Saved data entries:
_____

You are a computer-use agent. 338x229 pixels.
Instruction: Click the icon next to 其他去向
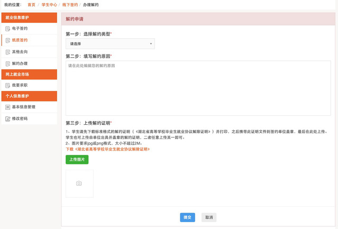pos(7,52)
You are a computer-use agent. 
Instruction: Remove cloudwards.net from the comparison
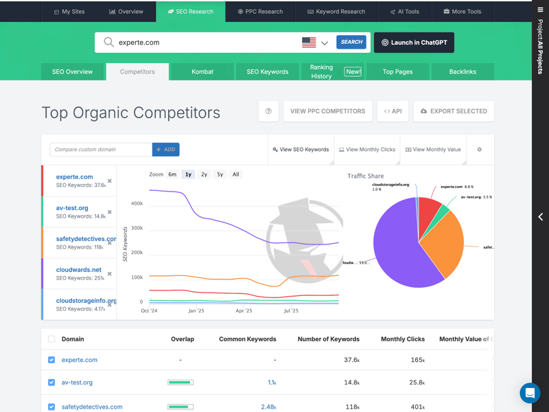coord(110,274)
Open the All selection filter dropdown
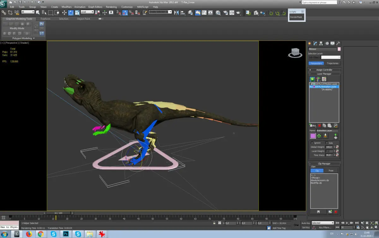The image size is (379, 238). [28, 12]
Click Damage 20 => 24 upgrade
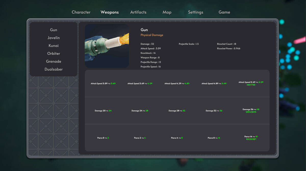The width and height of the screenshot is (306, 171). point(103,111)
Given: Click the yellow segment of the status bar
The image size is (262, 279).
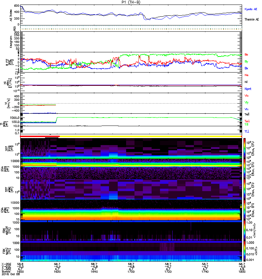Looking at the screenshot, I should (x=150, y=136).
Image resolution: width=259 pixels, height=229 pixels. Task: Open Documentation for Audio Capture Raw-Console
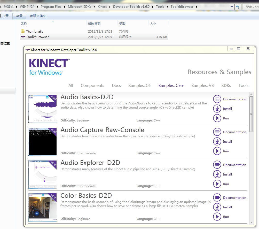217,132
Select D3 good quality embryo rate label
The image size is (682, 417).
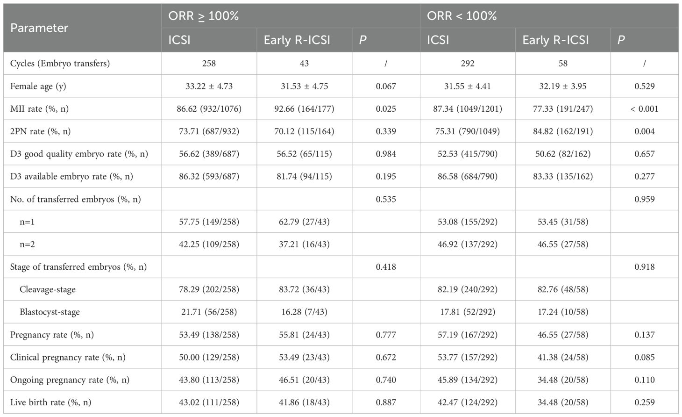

_____

TASK BRIEF
Would you retype every record above exactly, leaving out the pictures?

TASK SOLUTION
You are a computer-use agent. 338x229 pixels.
Instruction: Click the icon next to 其他去向
pos(7,52)
You are a computer-use agent. 
Instruction: Remove cloudwards.net from the comparison
coord(110,274)
Open the All selection filter dropdown
The image size is (379, 238). [28, 12]
Click Damage 20 => 24 upgrade
The width and height of the screenshot is (306, 171). point(103,111)
Given: Click the yellow segment of the status bar
The image size is (262, 279).
Looking at the screenshot, I should (x=150, y=136).
Image resolution: width=259 pixels, height=229 pixels. Task: Open Documentation for Audio Capture Raw-Console
217,132
Select D3 good quality embryo rate label
The image size is (682, 417).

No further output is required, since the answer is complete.